Ma come ogni evoluzione, ci vorrà del tempo prima che il modello prenda effettivamente piede. Se infatti per la progettazione passiva si dispongono di norme, standard e principi a cui fare riferimento, per quella attiva non esistono tutt’ora dei parametri precisi che regolano il settore. Ed è una lacuna che risiede alla base, perché finora non è stata effettuata nessuna operazione di monitoraggio al fine di comprendere il funzionamento delle case attive, di registrarne i risultati e di comprendere quali aspetti potrebbero essere modificati per migliorarne le prestazioni.

II primo monitoraggio

Diciamo finora perché il Fraunhofer Institut ha recentemente annunciato di disporre dei primi risultati del progetto ‘Heinzsolar’ che, condotto in collaborazione con l'Università Wärmetechnik di Stoccarda, l’Università tecnica di ilmenau e il Sonnenhaus Institut, con un contributo di 1,5 milioni di euro dal Ministero federale per l'Ambiente, ha monitorato nove abitazioni in suolo tedesco. Le unità, le cui esigenze in termini di riscaldamento e acqua calda sanitaria, sono coperte quasi completamente (si va da un 50 a un 100%) dal solare, sono dotate di impianti fotovoltaici, collettori solari termici, oltre a un ottimo isolamento e un sistema di ventilazione passiva che favorisce la circolazione dell’aria e la distribuzione omogenea del calore.
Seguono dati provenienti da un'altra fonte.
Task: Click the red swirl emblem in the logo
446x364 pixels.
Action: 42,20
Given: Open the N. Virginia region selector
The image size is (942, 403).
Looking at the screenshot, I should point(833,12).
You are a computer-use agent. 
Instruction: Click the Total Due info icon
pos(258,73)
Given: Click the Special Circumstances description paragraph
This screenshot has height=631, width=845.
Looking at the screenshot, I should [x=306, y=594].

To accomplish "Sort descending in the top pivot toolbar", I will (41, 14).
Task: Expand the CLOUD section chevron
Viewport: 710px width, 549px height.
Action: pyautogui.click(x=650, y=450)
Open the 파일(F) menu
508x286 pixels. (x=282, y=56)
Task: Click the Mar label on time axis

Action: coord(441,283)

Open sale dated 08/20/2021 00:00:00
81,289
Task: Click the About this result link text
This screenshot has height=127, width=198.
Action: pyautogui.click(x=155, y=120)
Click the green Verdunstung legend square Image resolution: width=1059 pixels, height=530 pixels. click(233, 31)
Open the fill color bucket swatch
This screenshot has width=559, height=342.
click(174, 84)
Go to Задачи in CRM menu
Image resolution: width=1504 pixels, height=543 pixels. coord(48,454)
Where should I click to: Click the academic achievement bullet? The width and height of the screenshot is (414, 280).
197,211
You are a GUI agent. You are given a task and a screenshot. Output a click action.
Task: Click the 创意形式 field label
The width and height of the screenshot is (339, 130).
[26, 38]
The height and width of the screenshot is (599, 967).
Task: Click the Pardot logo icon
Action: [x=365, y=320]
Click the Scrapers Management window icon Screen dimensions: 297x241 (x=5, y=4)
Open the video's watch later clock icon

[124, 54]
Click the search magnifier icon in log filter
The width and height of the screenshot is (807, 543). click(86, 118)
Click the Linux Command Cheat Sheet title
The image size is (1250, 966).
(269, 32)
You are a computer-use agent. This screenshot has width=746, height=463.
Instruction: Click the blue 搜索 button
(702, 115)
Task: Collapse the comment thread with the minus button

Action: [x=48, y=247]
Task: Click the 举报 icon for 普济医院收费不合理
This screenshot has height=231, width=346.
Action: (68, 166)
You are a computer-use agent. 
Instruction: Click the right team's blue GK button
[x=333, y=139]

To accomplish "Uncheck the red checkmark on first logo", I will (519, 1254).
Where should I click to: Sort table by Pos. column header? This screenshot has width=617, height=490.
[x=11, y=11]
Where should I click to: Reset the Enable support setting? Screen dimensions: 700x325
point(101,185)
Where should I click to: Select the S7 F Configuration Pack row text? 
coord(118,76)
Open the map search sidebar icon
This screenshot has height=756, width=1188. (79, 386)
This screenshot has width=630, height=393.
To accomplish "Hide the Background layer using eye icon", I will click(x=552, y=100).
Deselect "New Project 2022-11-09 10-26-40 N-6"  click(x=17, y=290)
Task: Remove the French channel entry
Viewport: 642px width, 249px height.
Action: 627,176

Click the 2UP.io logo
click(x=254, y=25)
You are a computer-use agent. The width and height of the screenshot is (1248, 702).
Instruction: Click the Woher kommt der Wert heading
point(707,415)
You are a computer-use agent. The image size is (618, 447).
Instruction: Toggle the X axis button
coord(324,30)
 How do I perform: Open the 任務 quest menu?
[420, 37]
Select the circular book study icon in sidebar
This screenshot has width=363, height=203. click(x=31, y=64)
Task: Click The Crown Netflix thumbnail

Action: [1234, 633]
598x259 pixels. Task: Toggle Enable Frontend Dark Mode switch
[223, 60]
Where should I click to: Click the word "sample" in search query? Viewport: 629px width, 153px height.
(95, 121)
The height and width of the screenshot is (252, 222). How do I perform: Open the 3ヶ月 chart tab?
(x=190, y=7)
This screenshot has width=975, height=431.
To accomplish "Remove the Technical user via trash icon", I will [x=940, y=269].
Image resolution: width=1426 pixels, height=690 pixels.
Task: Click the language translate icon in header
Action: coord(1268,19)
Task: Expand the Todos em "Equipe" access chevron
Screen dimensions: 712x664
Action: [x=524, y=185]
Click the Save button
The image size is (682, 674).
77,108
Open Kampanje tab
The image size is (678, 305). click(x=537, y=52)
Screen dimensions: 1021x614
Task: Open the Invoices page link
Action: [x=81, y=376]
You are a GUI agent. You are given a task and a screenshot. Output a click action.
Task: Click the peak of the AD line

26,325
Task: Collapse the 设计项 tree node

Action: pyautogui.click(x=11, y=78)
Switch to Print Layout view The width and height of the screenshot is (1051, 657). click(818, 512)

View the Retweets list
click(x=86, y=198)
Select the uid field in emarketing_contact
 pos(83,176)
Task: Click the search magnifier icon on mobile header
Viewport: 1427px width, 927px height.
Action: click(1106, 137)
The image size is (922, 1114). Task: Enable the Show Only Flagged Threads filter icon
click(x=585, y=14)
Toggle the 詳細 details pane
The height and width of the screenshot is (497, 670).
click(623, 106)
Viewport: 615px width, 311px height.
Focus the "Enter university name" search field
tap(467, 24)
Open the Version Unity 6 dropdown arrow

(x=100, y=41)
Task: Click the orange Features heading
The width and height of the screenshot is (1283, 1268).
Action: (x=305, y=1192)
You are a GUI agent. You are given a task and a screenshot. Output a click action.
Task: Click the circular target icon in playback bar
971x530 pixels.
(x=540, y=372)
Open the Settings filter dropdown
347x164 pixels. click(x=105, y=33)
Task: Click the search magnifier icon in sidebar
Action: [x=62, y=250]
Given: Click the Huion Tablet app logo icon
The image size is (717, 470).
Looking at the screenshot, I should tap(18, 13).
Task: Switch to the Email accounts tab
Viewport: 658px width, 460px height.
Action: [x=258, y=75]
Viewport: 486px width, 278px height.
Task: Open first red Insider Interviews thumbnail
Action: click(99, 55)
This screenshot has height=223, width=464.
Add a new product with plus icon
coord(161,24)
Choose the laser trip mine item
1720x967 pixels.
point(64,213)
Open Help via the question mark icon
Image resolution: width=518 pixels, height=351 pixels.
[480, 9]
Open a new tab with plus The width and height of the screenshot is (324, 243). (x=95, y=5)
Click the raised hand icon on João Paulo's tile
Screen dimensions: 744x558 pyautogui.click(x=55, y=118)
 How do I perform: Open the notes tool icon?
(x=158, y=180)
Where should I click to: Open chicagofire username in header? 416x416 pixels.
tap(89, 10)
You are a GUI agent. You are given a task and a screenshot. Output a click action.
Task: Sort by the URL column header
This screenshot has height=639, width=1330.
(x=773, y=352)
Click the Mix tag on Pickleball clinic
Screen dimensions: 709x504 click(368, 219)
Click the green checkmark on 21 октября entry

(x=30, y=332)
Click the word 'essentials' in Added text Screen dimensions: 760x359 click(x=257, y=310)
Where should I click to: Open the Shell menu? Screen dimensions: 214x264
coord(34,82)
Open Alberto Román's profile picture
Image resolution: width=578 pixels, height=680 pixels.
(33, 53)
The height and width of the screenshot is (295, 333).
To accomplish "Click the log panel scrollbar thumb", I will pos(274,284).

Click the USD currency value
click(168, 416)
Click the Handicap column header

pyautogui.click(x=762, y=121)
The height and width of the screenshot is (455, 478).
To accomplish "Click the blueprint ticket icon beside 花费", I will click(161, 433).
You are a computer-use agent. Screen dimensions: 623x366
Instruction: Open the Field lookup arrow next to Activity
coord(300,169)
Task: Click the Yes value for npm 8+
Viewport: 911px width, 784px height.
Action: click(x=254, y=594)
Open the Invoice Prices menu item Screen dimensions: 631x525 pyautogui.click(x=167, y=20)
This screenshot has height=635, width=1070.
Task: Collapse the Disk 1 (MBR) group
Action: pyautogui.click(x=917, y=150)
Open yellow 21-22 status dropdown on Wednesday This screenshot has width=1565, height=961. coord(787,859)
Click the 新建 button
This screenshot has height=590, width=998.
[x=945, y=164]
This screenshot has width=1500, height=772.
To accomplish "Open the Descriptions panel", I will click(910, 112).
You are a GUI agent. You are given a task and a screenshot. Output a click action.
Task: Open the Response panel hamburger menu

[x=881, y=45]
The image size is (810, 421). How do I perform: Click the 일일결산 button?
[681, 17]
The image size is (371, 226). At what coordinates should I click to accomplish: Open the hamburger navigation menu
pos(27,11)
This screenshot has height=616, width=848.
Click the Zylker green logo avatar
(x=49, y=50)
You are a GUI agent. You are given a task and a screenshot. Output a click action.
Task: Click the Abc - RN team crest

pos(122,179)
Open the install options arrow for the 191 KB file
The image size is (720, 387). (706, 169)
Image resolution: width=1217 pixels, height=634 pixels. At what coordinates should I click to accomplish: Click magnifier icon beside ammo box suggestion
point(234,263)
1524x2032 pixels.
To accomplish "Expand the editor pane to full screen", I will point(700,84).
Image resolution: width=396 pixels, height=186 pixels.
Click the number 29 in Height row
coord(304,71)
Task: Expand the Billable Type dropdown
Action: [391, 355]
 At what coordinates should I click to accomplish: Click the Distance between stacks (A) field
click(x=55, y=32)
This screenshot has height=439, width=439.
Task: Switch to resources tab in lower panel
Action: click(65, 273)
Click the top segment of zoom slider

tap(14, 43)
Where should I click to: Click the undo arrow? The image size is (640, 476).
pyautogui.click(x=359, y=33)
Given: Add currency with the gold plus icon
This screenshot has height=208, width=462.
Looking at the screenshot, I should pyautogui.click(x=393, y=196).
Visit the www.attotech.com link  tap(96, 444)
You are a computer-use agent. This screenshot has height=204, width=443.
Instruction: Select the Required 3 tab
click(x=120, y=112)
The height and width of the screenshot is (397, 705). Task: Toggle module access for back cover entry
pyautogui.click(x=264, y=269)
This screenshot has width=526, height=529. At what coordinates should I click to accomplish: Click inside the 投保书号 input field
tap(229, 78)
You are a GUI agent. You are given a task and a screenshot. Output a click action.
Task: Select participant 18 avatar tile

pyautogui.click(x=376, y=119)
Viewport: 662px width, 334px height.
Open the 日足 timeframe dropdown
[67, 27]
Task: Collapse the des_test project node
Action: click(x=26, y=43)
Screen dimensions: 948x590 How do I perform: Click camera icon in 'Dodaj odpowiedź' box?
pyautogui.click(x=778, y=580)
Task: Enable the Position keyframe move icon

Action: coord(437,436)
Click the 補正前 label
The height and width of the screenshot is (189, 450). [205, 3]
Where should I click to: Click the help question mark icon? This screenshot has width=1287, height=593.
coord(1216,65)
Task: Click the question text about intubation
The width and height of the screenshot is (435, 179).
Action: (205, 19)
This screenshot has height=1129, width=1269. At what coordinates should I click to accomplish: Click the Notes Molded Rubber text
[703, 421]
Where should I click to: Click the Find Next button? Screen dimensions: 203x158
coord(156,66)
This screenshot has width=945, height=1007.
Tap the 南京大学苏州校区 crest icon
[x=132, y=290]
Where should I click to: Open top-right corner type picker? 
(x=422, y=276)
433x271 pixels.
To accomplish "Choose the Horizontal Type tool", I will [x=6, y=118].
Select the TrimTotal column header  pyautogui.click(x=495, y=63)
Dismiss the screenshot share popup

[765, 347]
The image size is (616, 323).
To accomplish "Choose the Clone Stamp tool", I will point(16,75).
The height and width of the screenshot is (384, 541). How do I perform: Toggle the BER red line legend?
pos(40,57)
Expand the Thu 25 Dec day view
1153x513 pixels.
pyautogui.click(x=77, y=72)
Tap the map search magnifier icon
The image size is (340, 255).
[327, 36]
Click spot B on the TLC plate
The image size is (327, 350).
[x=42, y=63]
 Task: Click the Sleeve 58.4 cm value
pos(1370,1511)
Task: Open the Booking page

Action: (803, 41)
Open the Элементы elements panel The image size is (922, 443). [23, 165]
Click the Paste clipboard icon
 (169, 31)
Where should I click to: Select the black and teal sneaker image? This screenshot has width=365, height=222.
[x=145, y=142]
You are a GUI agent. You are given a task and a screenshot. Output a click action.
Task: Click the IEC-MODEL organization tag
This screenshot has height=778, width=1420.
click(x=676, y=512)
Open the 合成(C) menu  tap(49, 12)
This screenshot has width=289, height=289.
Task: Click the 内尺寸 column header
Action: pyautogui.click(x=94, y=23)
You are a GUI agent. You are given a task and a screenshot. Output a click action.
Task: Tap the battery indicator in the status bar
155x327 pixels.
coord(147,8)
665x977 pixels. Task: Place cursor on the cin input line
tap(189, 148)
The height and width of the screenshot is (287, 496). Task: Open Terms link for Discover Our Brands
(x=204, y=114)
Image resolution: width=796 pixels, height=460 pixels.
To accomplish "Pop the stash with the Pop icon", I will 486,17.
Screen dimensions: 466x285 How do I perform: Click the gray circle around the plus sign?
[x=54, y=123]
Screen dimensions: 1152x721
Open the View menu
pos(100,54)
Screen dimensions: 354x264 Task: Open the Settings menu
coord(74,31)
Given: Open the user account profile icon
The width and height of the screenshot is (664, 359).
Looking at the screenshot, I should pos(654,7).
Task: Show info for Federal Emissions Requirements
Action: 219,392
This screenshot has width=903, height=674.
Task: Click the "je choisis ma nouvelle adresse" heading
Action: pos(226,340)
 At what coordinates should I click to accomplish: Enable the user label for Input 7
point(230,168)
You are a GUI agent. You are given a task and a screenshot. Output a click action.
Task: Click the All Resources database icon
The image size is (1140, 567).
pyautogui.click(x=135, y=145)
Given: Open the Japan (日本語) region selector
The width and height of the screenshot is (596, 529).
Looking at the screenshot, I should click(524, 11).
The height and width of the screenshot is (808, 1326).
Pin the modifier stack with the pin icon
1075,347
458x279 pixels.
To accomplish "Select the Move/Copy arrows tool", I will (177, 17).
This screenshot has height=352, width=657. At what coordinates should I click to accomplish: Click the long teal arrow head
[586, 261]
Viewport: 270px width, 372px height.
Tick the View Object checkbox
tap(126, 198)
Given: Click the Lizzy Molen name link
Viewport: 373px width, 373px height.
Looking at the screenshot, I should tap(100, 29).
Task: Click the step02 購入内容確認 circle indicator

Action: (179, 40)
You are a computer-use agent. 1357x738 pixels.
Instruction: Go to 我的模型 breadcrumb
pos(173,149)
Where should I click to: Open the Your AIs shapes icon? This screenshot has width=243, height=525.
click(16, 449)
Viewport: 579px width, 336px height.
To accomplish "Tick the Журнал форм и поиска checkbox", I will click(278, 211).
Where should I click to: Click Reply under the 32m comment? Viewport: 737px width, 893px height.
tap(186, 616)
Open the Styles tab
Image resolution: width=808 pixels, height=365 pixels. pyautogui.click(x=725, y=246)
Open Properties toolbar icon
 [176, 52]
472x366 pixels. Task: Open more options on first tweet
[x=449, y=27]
L’aver monitorato le prestazioni delle abitazioni per diversi cicli annuali (la fase di test è partita nel 2010), ci ha consentito di raccogliere una serie di informazioni da cui partire per formulare un’ottimizzazione e una riduzione dei costi- ha spiegato Gerhard Stryi-Hipp, responsabile del progetto. Ci aspettiamo che questo lavoro non solo migliori le prestazioni delle nove abitazioni ma che possa costituire una prima base da cui partire per comprendere meglio il panorama della progettazione attiva.I RISULTATI

Ma cosa è emerso dal monitoraggio? Il primo dato è che teoricamente è possibile sfruttare l’energia solare per coprire l’intero fabbisogno per il riscaldamento di un edificio. Ma disporre di una casa alimentata al 100% dal solare è, almeno al momento, impossibile. Perché sono troppo costose e richiedono una notevole quantità di spazio per accogliere sistemi di accumulo sufficientemente capienti. “Case attive che generano circa il 60% del calore grazie a collettori solari termici sono un buon compromesso, sostenibile anche da un punto di vista di costi- spiega Stryi-Hipp. "Per la primavera e autunno, 40 mq di collettori solari termici e un serbatoio di accumulo da 5mila litri sono sufficienti per alimentare una casa unifamiliare. Ma per coprire il periodo invernale, che va da novembre a gennaio, è necessario abbinare l’impianto fotovoltaico a un impianto a gas o a una caldaia a legno, per coprire il restante 40% dei consumi”

La vera carenza non è nelle singole scelte ma a livello di pianificazione progettuale

Aldilà delle singole strategie sviluppabili e delle scelte impiantistiche che possono essere fatte, la ‘questione cruciale’, secondo i ricercatori, risiede nella progettazione preliminare, che deve essere accurata. Finora la progettazione è stata affidata a singoli professionisti esperti, ma per il futuro sarebbe importante riuscire a sviluppare, e a far utilizzare, dei modelli di simulazione che possano essere condivisi e usati a livello universale. I ricercatori stanno infatti sviluppando un modello di simulazione che al momento può essere applicato alle abitazioni in esame per migliorarne alcuni aspetti e per valutare eventuali modifiche. Come ad esempio la possibilità di modificare le dimensioni dei serbatoi e la superficie dei collettori: in un’abitazione alimentata per il 60% dal solare, dichiarano i ricercatori, si potrebbero ridurre i serbatoi facendoli passare da una capienza di 6mila litri a 3, aumentando contestualmente la superficie dei collettori da 40 mq a 60. E anche il posizionamento dei serbatoi conta: se si installa il serbatoio nel vano scala, ad esempio, il calore di scarto non viene sprecato durante la stagione invernale.

Un nuovo progetto
Insomma, la ricerca è in work-in progress e il Fraunhofer ha annunciato di voler affrontare tutte le questioni emerse nel monitoraggio in un progetto follow-up di modo che si potranno fornire agli utenti dati certi e soprattutto linee guida per un progettazione attiva realmente efficiente.